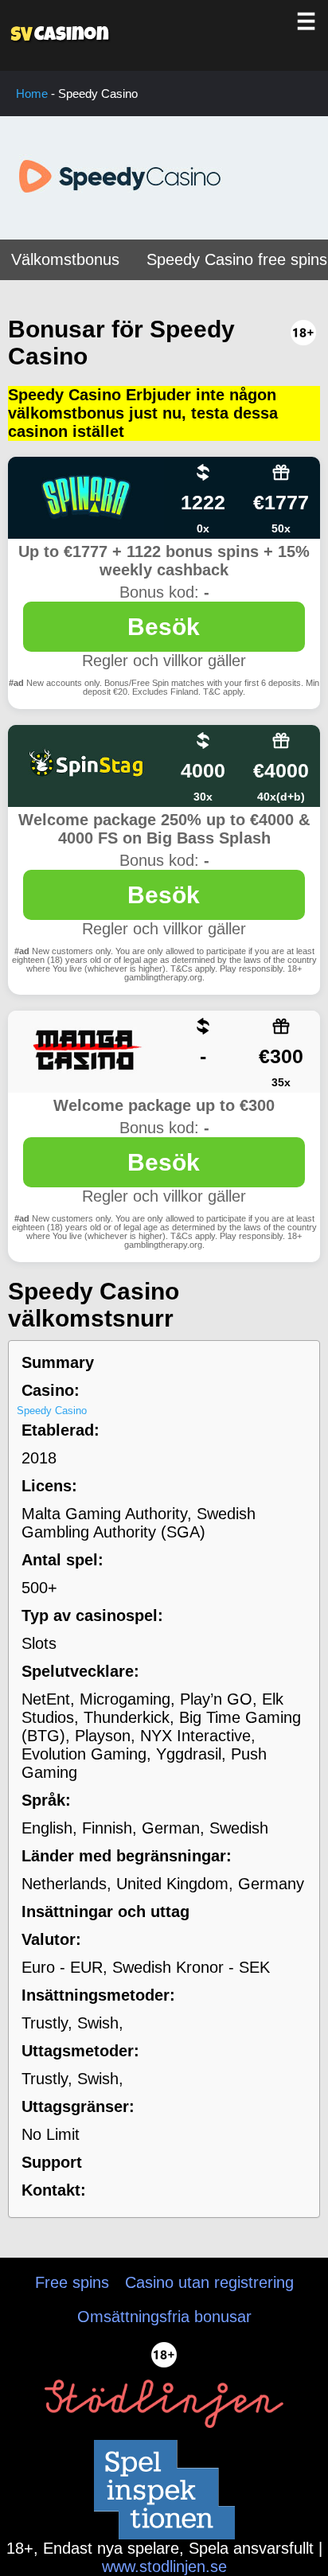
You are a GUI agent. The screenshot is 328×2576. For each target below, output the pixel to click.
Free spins (72, 2282)
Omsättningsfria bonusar (164, 2316)
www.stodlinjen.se (164, 2566)
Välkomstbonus (65, 259)
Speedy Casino (52, 1411)
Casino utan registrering (209, 2282)
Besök (163, 627)
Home (32, 93)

# [Goal of the exercise]
Copy all the material word for word, minus its pictures.

# [Response for this exercise]
You are a GUI agent. The screenshot is 328×2576. For each target below, output the pixel to click.
Free spins (72, 2282)
Omsättningsfria bonusar (164, 2316)
www.stodlinjen.se (164, 2566)
Välkomstbonus (65, 259)
Speedy Casino (52, 1411)
Casino utan registrering (209, 2282)
Besök (163, 627)
Home (32, 93)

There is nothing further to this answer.